In vitro characterization of the intestinal absorption of methylmercury using a Caco-2 cell model.

Methylmercury (CH3Hg) is one of the forms of mercury found in food, particularly in seafood. Exposure to CH3Hg is associated with neurotoxic effects during development. In addition, methylmercury has been classified by the International Agency for Research on Cancer as a possible human carcinogen. Although the diet is known to be the main source of exposure, few studies have characterized the mechanisms involved in the absorption of this contaminant. The present study examines the absorption process using the Caco-2 cell line as a model of the intestinal epithelium. The results indicate that transport across the intestinal cell monolayer in an absorptive direction occurs mainly through passive transcellular diffusion. This mechanism coexists with carrier-mediated transcellular transport, which has an active component. The participation of H(+)- and Na(+)-dependent transport was observed. Inhibition tests point to the possible participation of amino acid transporters (B(0,+) system, L system, and/or y(+)L system) and organic anion transporters (OATs).

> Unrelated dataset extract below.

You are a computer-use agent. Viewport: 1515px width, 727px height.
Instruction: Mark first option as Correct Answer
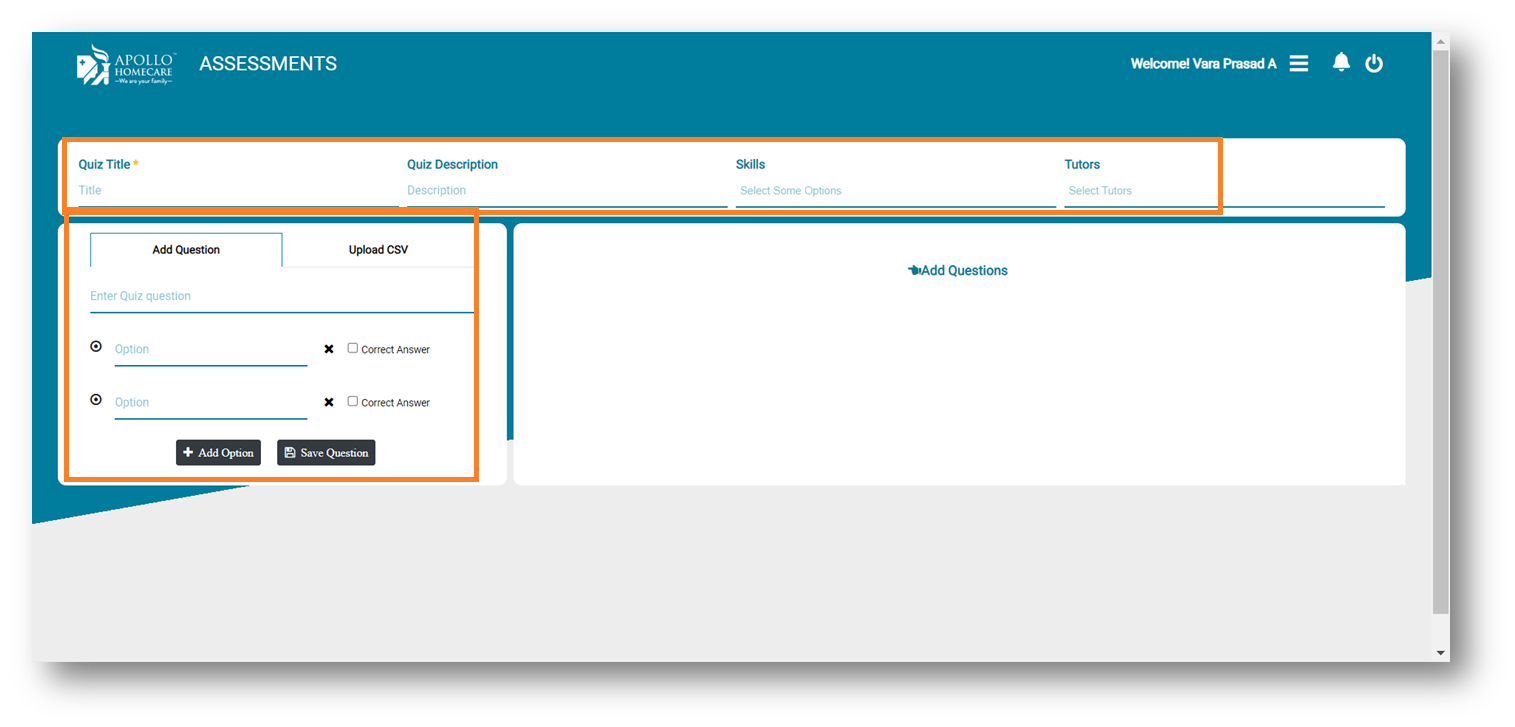point(353,348)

Our study suggests the participation in CH3Hg absorption of transporters that have already been identified as being responsible for the transport of this species in other systems, although further studies are needed to confirm their participation in intestinal absorption. It should be noted that CH3Hg experiences important cellular acumulation (48-78%). Considering the toxic nature of this contaminant, this fact could affect intestinal epithelium function.